Help Me God . . . Parenting As A Team

The idea of parents working together all of the time is a fantasy. I share this as an encouragement! Marv and I have been partners in parenting (and grand-parenting) for 50 years now, and we still have to work at this. We each have different skills sets and different approaches, and even now, I get surprised that we still have to work at parenting in unison.

In the broad sense, I would say that Marv and I were fairly unified in our parenting. We both wanted our family life inside and outside our home to reflect the values and teachings of Jesus Christ. However, our personalities and experiences from our family-of-origin differed, and it influenced how we related values to our girls.

For many couples, just getting on the same page is a challenge. You may be coming from different religious beliefs, family backgrounds, or financial practices. One of you is structured; the other is spontaneous. All of the things that were so cute when you were first dating are now irritants and points of conflict.

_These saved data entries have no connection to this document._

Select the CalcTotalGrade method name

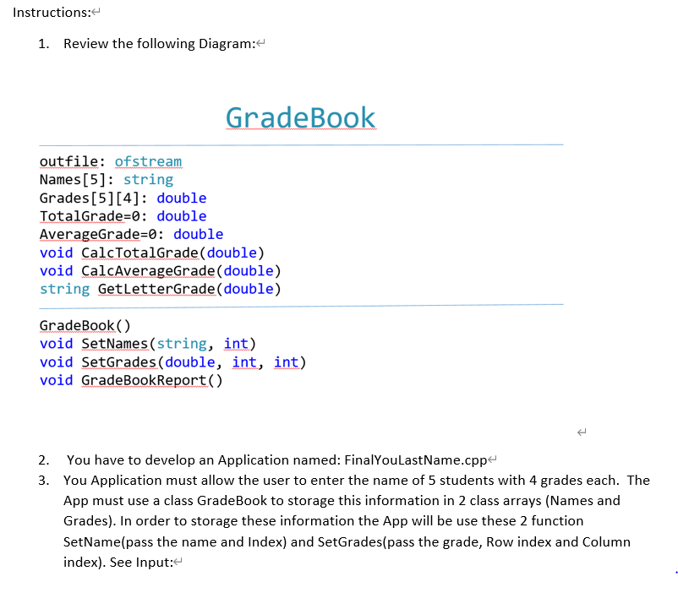(x=139, y=253)
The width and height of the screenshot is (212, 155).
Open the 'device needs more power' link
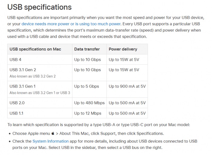click(x=71, y=23)
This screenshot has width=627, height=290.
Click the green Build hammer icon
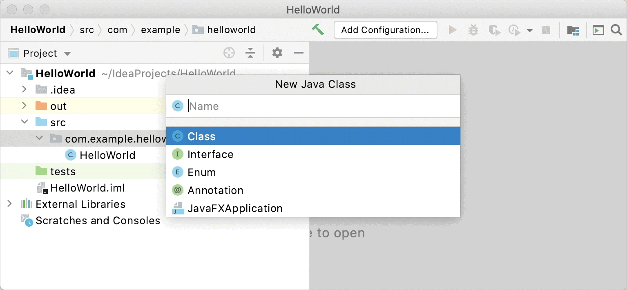(318, 29)
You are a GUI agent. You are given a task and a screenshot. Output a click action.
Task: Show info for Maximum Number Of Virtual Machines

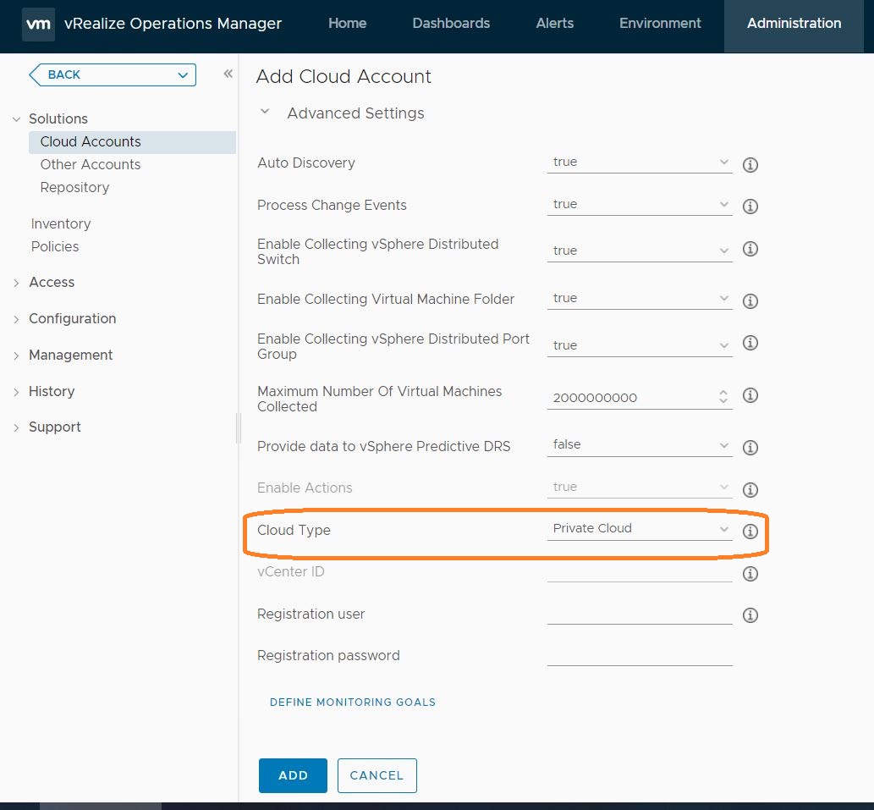pyautogui.click(x=750, y=395)
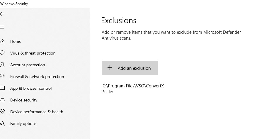Viewport: 264px width, 139px height.
Task: Click the laptop icon for Device security
Action: pos(2,100)
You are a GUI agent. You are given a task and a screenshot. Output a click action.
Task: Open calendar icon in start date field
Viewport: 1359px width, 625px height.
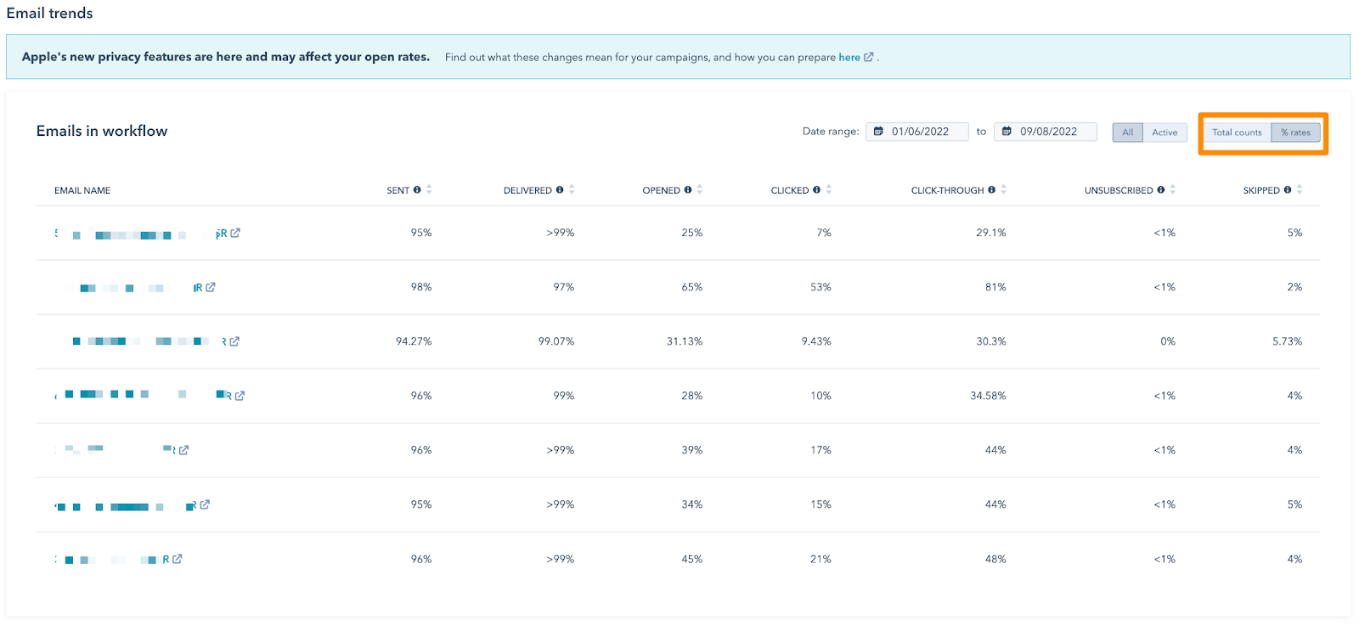pos(878,132)
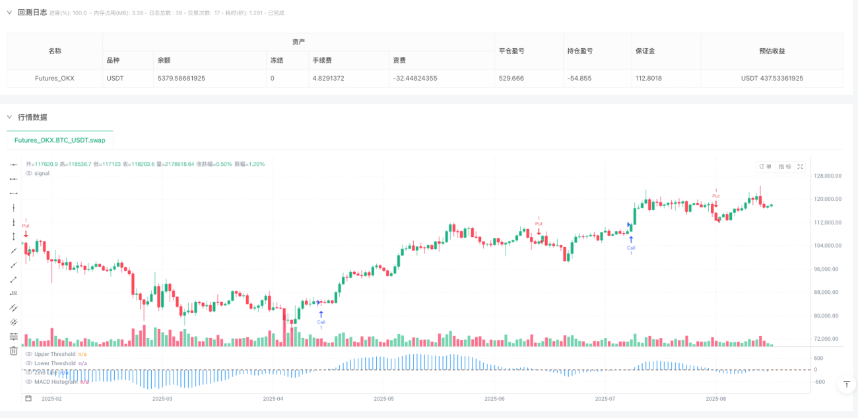Select the Fibonacci retracement lines tool
858x418 pixels.
13,336

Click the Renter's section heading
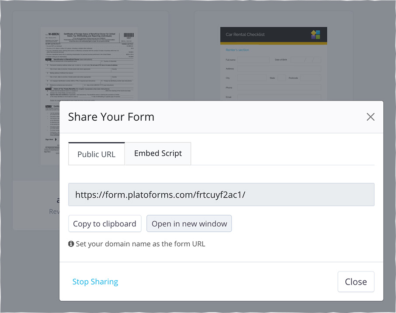click(x=237, y=50)

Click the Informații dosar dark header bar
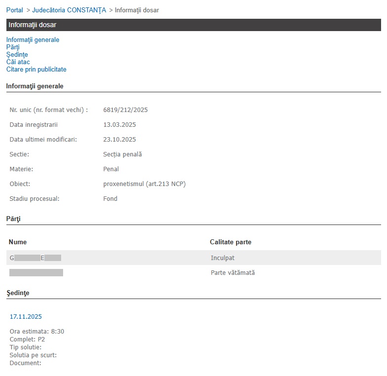click(193, 25)
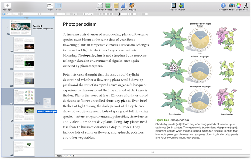Go to next page using right arrow
This screenshot has height=159, width=251.
71,156
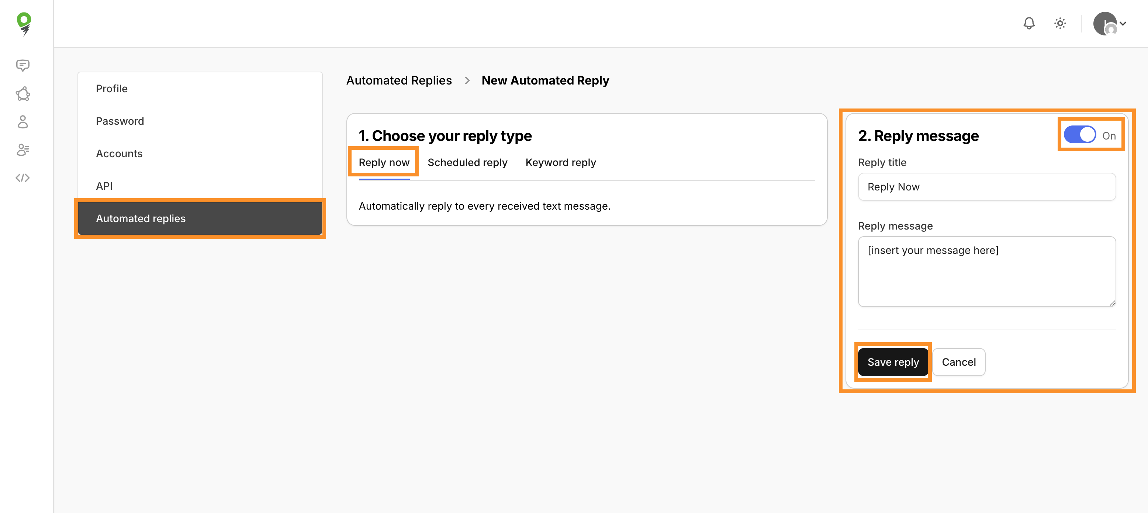Click into the Reply message text area

click(986, 271)
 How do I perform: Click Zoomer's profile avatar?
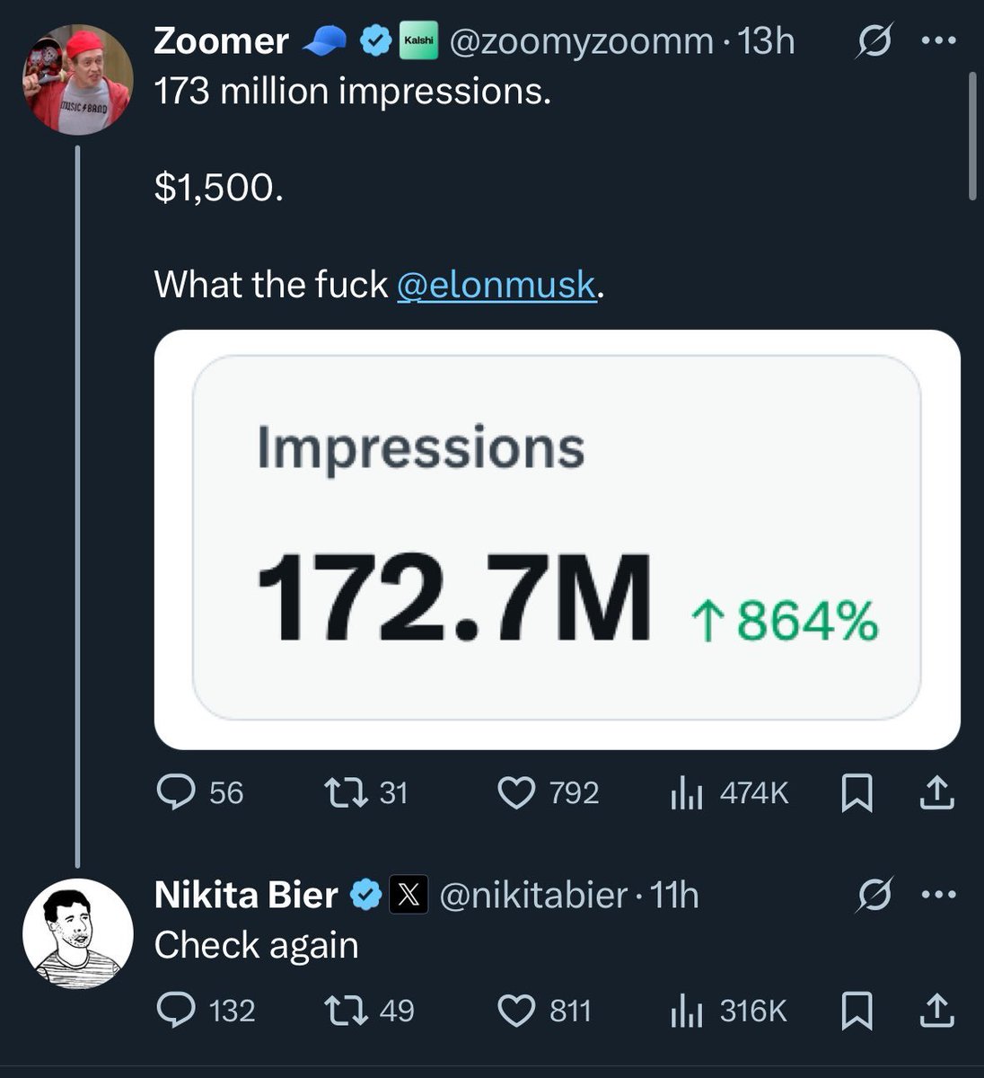point(78,80)
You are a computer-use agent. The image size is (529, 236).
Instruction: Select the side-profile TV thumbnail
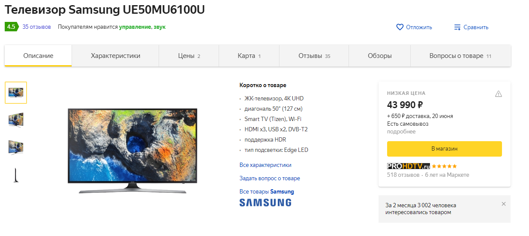[x=16, y=175]
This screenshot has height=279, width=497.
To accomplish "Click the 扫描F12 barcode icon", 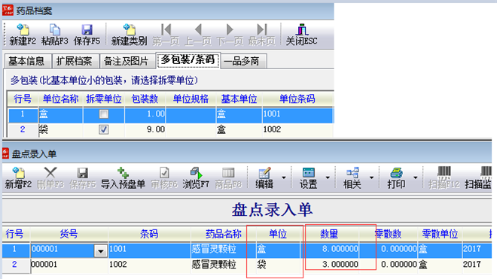I will (444, 178).
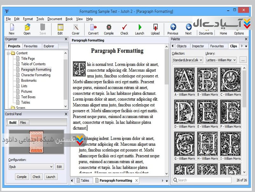Image resolution: width=255 pixels, height=192 pixels.
Task: Open the Cover design tool
Action: 76,29
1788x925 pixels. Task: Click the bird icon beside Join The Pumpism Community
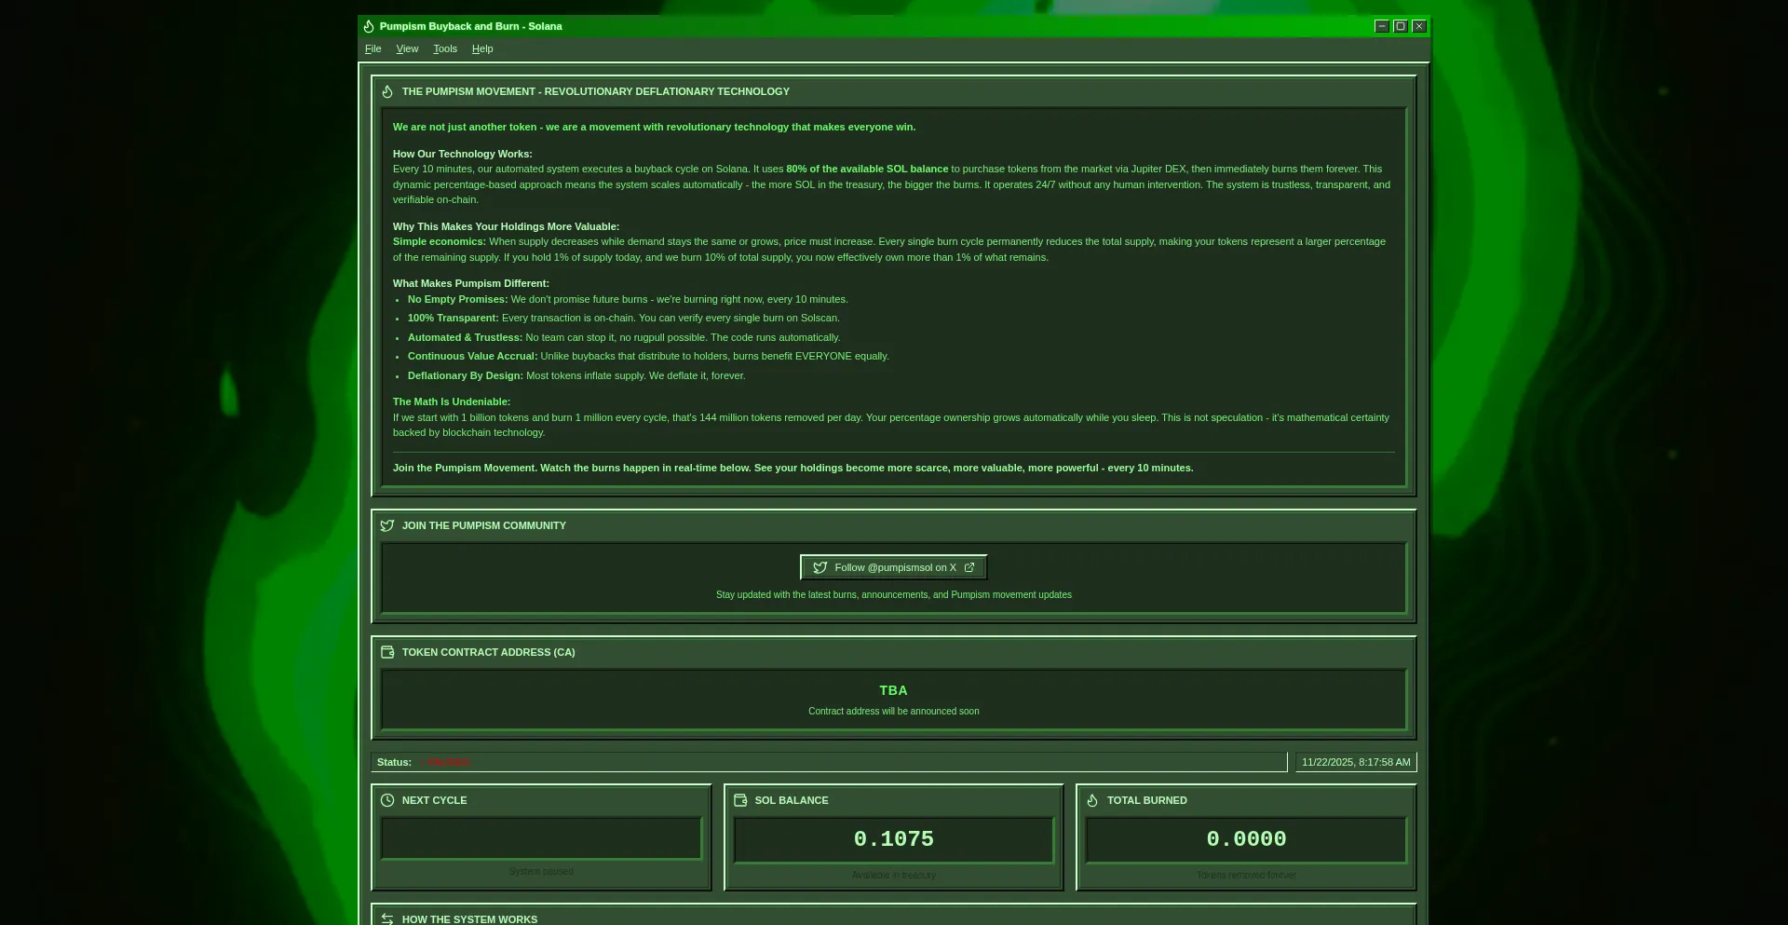click(x=387, y=525)
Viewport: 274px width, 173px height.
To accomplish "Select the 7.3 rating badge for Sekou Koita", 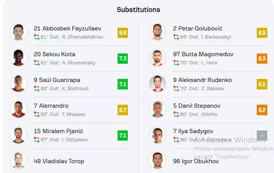I will click(123, 59).
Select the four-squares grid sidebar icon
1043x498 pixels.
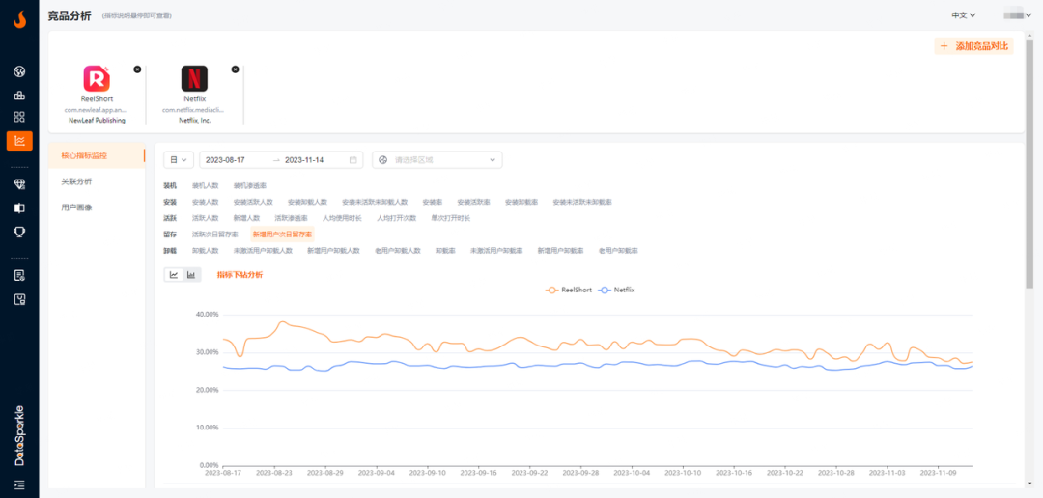19,117
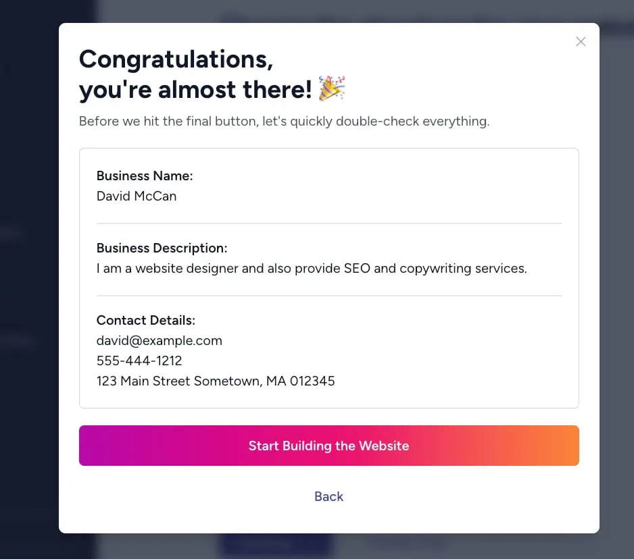Click the dimmed blue button behind dialog

[274, 545]
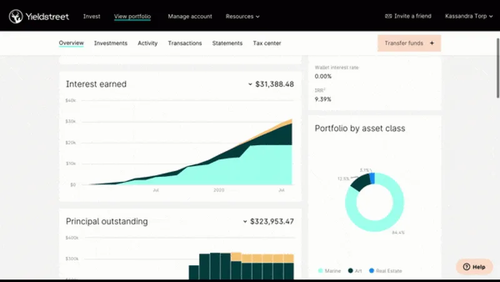500x282 pixels.
Task: Select the blue Real Estate donut slice
Action: pyautogui.click(x=372, y=178)
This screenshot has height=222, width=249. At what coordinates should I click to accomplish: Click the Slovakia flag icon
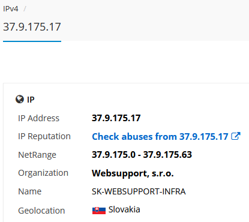click(99, 211)
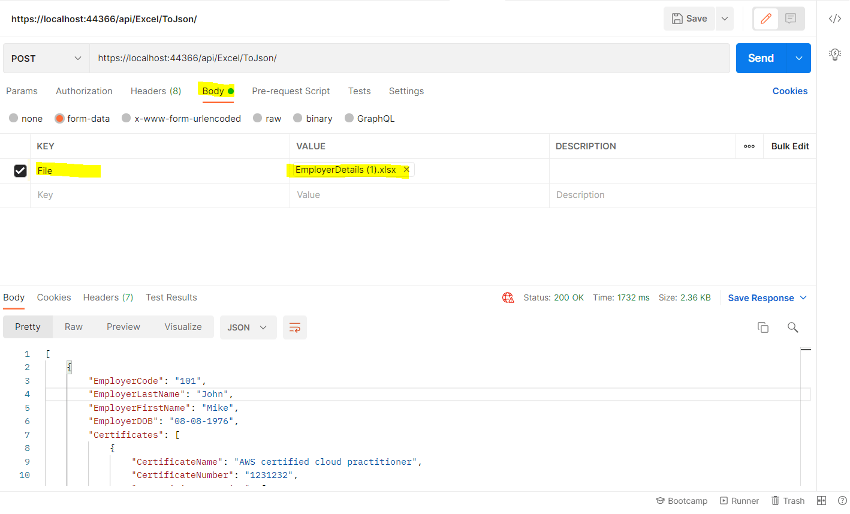Search within the response body
Image resolution: width=850 pixels, height=514 pixels.
[792, 327]
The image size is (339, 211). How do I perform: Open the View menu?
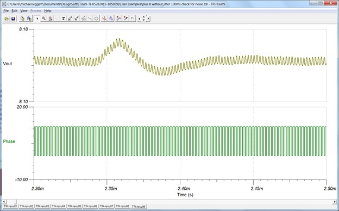pos(24,10)
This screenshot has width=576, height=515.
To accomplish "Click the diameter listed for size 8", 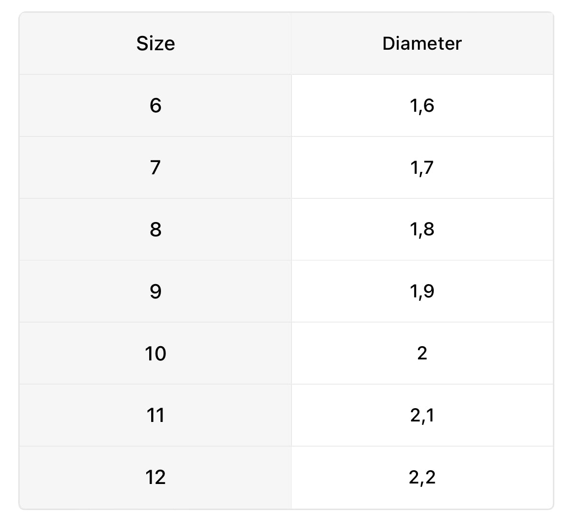I will [422, 229].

Some couples might be on the same page, heading in the same direction, but are struggling (especially during this pandemic) with anxiety, anger, or depression. Parenting might feel lonely when you see a child struggling. Unresolved relationships from your own childhood and family might also create barriers in nurturing current relationships.

Can we parent on the same team, in different positions, but work together?

REFRESH

Moms and dads have have different styles. Celebrate what you have in common and allow your partner to serve from his/her strength. Your child does better when bonded with the BOTH of you. Each parent teaches problem solving skills, and each parent uniquely enhances language development.

Marv uses a great illustration of a nut cracker when he describes parenting as a team. There are 2 handles on the nut cracker that work together. One lifts the nut up; the other presses down. The nut cracker handles, together, provide pressure on a walnut shell to release the tasty nut meat. When mom and dad come together, they help nurture the good stuff out of kids!

Used with Permission from Canva

RE-DO

How can we help our child with the relationship with the OTHER parent? Are we a cheerleader or sabotager?

Appreciate your spouse’s strengths and verbalize it to your child. Moms, tell your sons how your husband is a great father. Dads, tell your daughters why her mother is so amazing. Moms, tell your daughters why you fell in love with her dad. Dads, tell your sons how his mom makes you a better partner. One day your son will be a husband/father, and your daughter a wife/mother. You are a model of who they can be and who they may marry. Speak to the good characteristics of your spouse rather than sabotaging with digs. (“He finally did the dishes today!” “Mom’s on one of her rants again.”) Be careful of constantly correcting your spouse and taking over. We have to remember not to judge our spouse through the lens of our personal strength. No one likes doing something they aren’t good at. Competence breeds incompetence, so rather than insisting something be done the right way (AKA your way), articulate your appreciation it was done! Children can motivate parents to build a stronger marriage bond and work as a team.

Note to Mom: Let dad be dad.
Note to Dad: Let mom be mom.

What if the other parent is unavailable?

You don’t need to be both mom and dad. Look to family or extended family for help. Surround your child with other good adult role models who share your values and can speak encouragement into them.

REWARD

Children do better having both mom and dad in their lives. One of the most important things in our marriages is forgiveness. It takes a lot of giving and forgiving.

For two to make it . . . , it takes three, and its best if one is divine.

Marv Warman

We do not have to walk this parenting journey alone. Our Heavenly Father is our helper. With His wisdom, we can raise the standard of loving!